Birgün Hz. Muhammed’in yanında Hz. Ali de varken bir kadın gelip Peygamberimize, yakasından tutarak getirdiği bir adamı şikâyet ediyor:
– Yâ Muhammed, bu adam benim yoğurdumu içti; ondan dâvacıyım!
Hz. Muhammed soruyor:
– İki şahidin var mı?
– Hayır.
– Öyleyse birşey yapamayız. Kadın gidiyor. Hz. Ali:
– Yâ Muhammed, niye öyle yaptın? Ben adamın midesindeki yoğurdu
gördüm, kadının yoğurdunu o adam yemiş.
-Yâ Ali, ben adamı, yoğurdu içerken de gördüm amma, kerâmet başka
bu dünya işleri başka. Hadi biz gördük; hâkimler de yoğurdu adamın midesinde görebilecekler mi?.. Biz, mezâhir âlemine mahkûmuz, o âlemin kanunlarından dışarıya çıkamayız; diyor.
Bak, Peygamberimiz kerâmeti ne güzel zabtediyor. Zaman gelecek, insanlar ilim ve fen sayesinde, doğduğundan itibaren insanın başından geçenleri bir âletle gözünden ve kalbinden görecekler, okuyacaklar. Beş altı bin sene evvelki insanların şeklini, yaptıkları işleri sinemadaki gibi göreceğiz, işiteceğiz. Havaya evler, tayyare istasyonları kuracaklar; oralara tayyareler uğrayacaklar; uğramadan kaçmak isteyenleri bir câzibeyle geri getireceklerdir. Bir aynada Küre’nin her tarafını göreceğiz. Doktorlar ilâç tedavisi değil, gıda tedavisi yapacaklar.

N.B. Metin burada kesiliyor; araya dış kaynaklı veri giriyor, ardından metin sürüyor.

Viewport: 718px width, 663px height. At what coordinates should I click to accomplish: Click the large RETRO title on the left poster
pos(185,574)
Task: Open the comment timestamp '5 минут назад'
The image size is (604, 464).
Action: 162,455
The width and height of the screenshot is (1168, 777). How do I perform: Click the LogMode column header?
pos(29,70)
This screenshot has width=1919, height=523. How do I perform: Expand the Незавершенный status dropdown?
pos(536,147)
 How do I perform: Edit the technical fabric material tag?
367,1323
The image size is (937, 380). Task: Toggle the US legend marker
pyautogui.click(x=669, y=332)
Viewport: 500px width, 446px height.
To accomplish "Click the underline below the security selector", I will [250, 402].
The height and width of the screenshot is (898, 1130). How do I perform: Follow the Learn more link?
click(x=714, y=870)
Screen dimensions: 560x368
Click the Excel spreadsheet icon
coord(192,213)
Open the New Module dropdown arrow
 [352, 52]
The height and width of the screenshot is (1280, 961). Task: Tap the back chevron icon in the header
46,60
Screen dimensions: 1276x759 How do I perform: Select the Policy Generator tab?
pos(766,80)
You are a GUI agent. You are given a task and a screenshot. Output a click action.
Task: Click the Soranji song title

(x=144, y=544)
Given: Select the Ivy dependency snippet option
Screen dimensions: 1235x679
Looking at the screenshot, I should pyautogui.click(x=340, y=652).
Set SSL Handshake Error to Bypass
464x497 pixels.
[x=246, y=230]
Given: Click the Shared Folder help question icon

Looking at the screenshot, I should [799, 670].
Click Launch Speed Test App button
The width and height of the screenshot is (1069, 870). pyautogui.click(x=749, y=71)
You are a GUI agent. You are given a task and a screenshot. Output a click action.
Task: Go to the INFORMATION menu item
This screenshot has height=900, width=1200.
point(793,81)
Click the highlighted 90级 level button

Bunlar kerâmet mi? Maksat, bir rızâ. Allah’ı râzı edeceksin; ondan sonra bak ki o (rızâ)nın altında ne ilimler var…
S. – Eskiden fakirlere, kimin tarafından verildiği söylenmeden, para yardımı yapılırdı; şimdi öyle şeyler kalmadı.
Emre – Sadaka, şerîat kanunu icabıydı. O vakıt ne vergi vardı ne muhâtar, ne hırs, ne mobilya, ne de moda. İnsanlar kazandıklarından bir kısımını sadaka olarak verirlerdi. Zaman, şimdi bu yardımları resmiyete bindirdi; vergi veriyoruz.
Yalnız Trabzon’da değil, her yerde fakirlere yardım edilirdi. Zenginler fakirlere basma bez, pamuklu kumaş dağıtırlardı. Şimdi böyle yapılsa terakkiye mâni olur bu hâl. Yapılan yardım onları tenbelliğe sevkeder. Hâlbuki zamanımız çalışma zamanıdır.
Adana çok zengindir; her köşe başında birkaç dilenciye raslanır. Belediye bu dilencileri bir kamyona doldurur, Dârülâcezeye götürür, bir de bak ki oradan kaçmışlar. Yani dilencilerin bir kısmı bu işi sanat hâline getirmiştir.
Fakirlik, bazı insanların mukadderâtıdır, bazı insanların da tenbelliği yüzündendir. Böyle olup gidiyor.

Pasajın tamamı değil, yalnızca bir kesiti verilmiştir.